● **Ausgangstext**

▽

Anstatt eines Vorworts – Auf der Suche nach der Wahrheit


Was treibt mich an, wohin führt mein Weg? Welchen Beitrag leiste ich für die Gesellschaft – welchen für Familie, Freunde, mir anvertraute Menschen, Kollegen? Halte ich mich an die Prinzipien und Gebote, die mir Eltern, Großeltern und andere Lehrmeister mitgaben? Wer und was ist mir wirklich wichtig, für wen und für welche Ideale lohnt es sich zu kämpfen?

Für jeden bewusst, vernünftig und verantwortungsvoll agierenden Menschen ist es unverzichtbar, sich diese vielleicht philosophisch anmutenden Fragen immer wieder zu stellen, um so sein Leben auf Kurs zu ­halten.

Aber keine Sorge: Ich bin Volkswirt und damit Sozialwissenschaftler, und kein Philosoph. Ich frage, denke und schreibe anders. Und doch habe ich in jenen rund sieben Jahrzehnten, die mein Leben nun umfasst, diese Fragen mit mir geführt. Ich stellte sie mir schon früh und immer wieder, und ich versuchte, sie auch dann im Auge zu behalten, als mich die ungeheure Dynamik meiner beruflichen Verpflichtungen, insbesondere das Amt als Präsident des ifo Instituts, bis an die Grenzen meiner Kräfte forderte. Im Rückblick will es mir manchmal sogar scheinen, dass sie mich geleitet haben. Aber weiß ich das? Ich will da nichts hineinkonstruieren.

Was mich antreibt


Was ich aber weiß, ist, dass ich mit diesem Buch, meiner Autobiografie, auch diese Fragen zu beantworten versuche.

Seit meiner Jugend treibt mich die Neugier, und deshalb stand für mich fest, dass ich Wissenschaftler werden wollte. Rerum cognoscere causas – »Den Grund der Dinge erkennen« – ist ein auf den römischen Dichter Vergil zurückgehender Leitspruch der Wissenschaften, den ich schon früh verinnerlicht habe, lange bevor ich im Lateinunterricht davon erfuhr.

Er leitet mich bis heute. Und bis heute interessiert mich stets das Neue, das mir Unbekannte. Ich will wissen, wie die Dinge zusammenhängen, ich will verstehen. Und wenn ich verstanden habe, mache ich mich alsbald auf zu einer neuen Suche nach dem Neuen, um auch das zu verstehen.

△

● **Angezeigte Datensätze**
▽

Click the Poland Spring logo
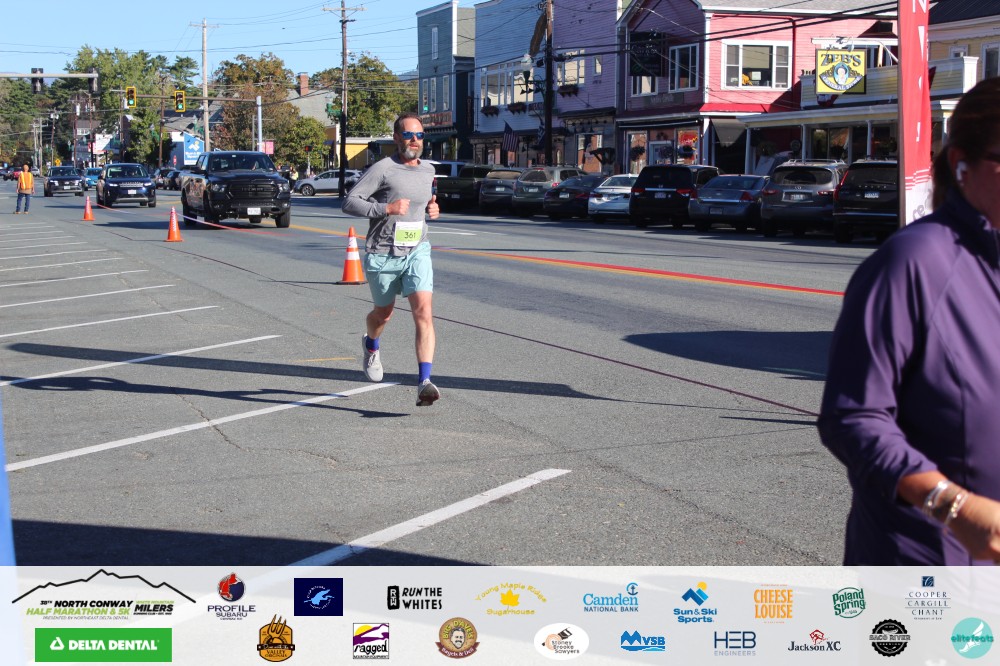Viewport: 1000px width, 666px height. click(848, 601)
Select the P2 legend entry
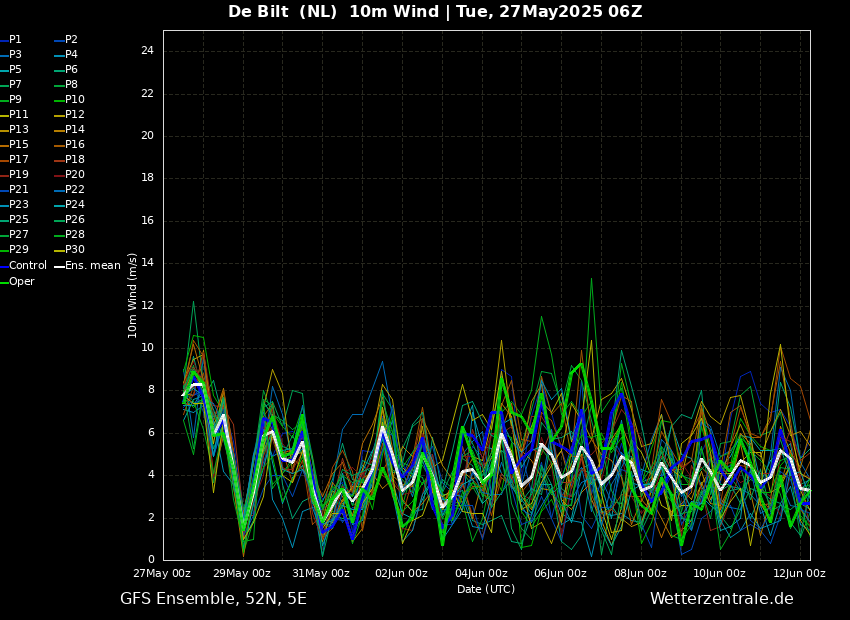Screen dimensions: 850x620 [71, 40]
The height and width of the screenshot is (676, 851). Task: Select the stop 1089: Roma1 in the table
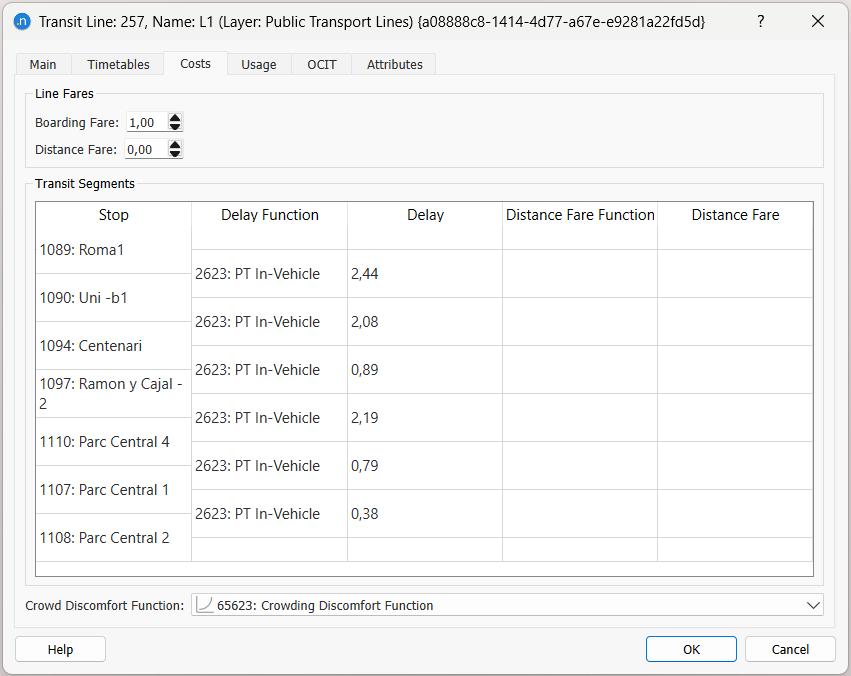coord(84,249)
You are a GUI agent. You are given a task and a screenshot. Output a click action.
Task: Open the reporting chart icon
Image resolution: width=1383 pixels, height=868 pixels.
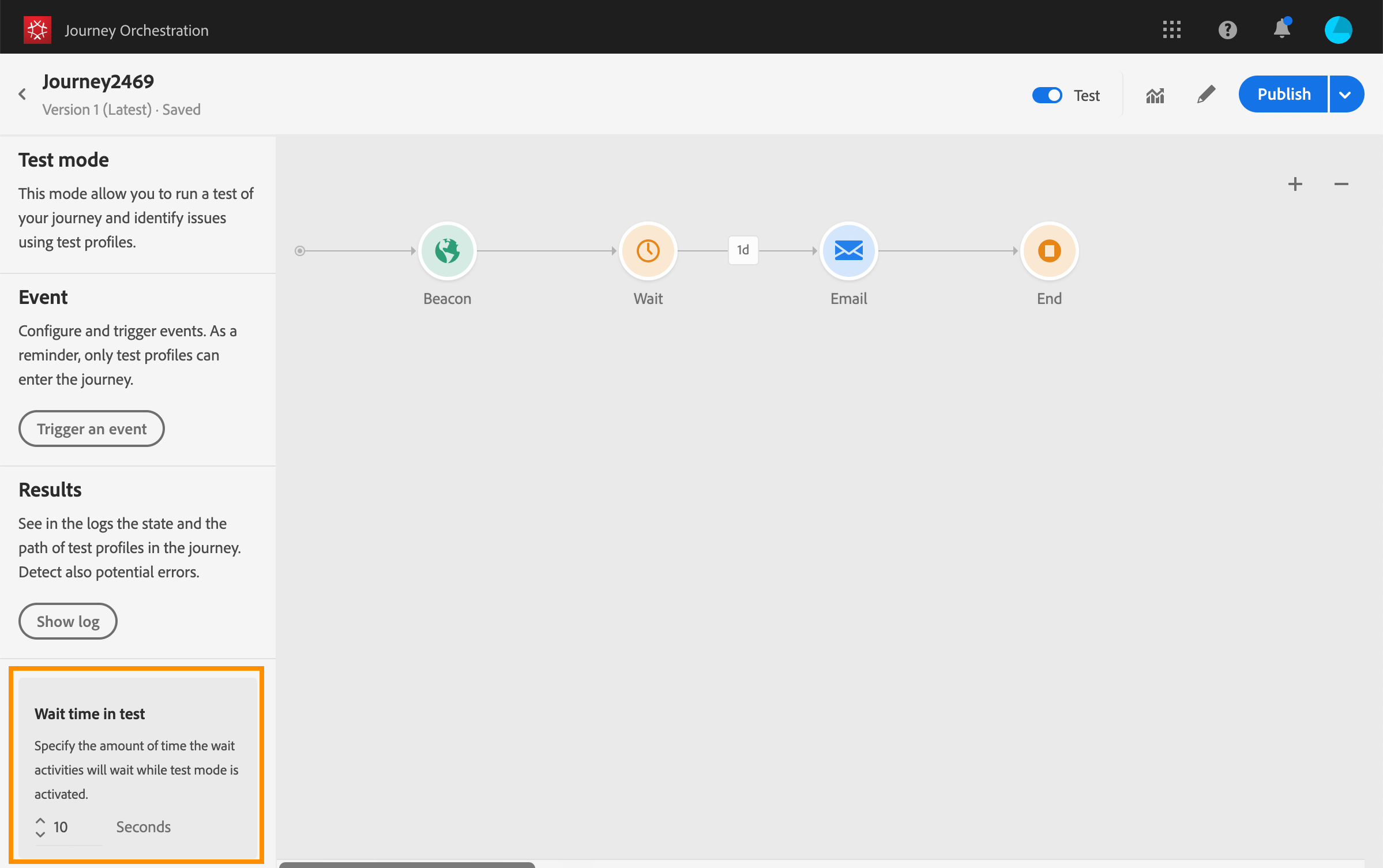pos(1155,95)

△

● **Aufgabe 1**
Auf welchen Dichter führt der Ausgangstext den Leitspruch „Rerum cognoscere causas“ zurück?
● **Aufgabe 2**
Übernimm aus dem Ausgangstext wörtlich den Abschnitt, der mit „Was mich antreibt“ beginnt und mit „das zu verstehen.“ endet.
● **Aufgabe 3**
Setze den Ausgangstext über die Suche nach der Wahrheit im Anschluss an seinen letzten Satz fort.

● **Lösung 1**
Auf den römischen Dichter Vergil.

● **Lösung 2**
Was mich antreibt


Was ich aber weiß, ist, dass ich mit diesem Buch, meiner Autobiografie, auch diese Fragen zu beantworten versuche.

Seit meiner Jugend treibt mich die Neugier, und deshalb stand für mich fest, dass ich Wissenschaftler werden wollte. Rerum cognoscere causas – »Den Grund der Dinge erkennen« – ist ein auf den römischen Dichter Vergil zurückgehender Leitspruch der Wissenschaften, den ich schon früh verinnerlicht habe, lange bevor ich im Lateinunterricht davon erfuhr.

Er leitet mich bis heute. Und bis heute interessiert mich stets das Neue, das mir Unbekannte. Ich will wissen, wie die Dinge zusammenhängen, ich will verstehen. Und wenn ich verstanden habe, mache ich mich alsbald auf zu einer neuen Suche nach dem Neuen, um auch das zu verstehen.

● **Lösung 3**
Als ich das Gymnasium in Bielefeld verließ, hätte ich am liebsten gleich mehrere Fächer parallel studiert, so hatte mich der Schulunterricht fasziniert und motiviert. Und als ich mich dann schließlich für die Volkswirtschaftslehre entschieden hatte, wollte ich am liebsten in allen wichtigen Teilgebieten des Faches tätig werden. Nichts beschreibt vielleicht besser, wie sehr mich die »Suche nach der Wahrheit« schon immer beseelte. Nicht von ungefähr also ist dies nun auch der Titel dieser Autobiografie.

Ich gebe zu: Bis zum Schreiben der vielen Seiten, die sie nun umfasst, war mir dieses Leitmotiv meines Lebens nicht voll und ganz bewusst. Aber, wie ich im Epilog am Ende dieses Buches noch ausführen werde, bin ich ein Mensch, der beim Schreiben lernt. Vor allem beim Schreiben eines Buches – auch dieses Buches, das so ganz anders ist als alles, was ich bislang geschrieben habe.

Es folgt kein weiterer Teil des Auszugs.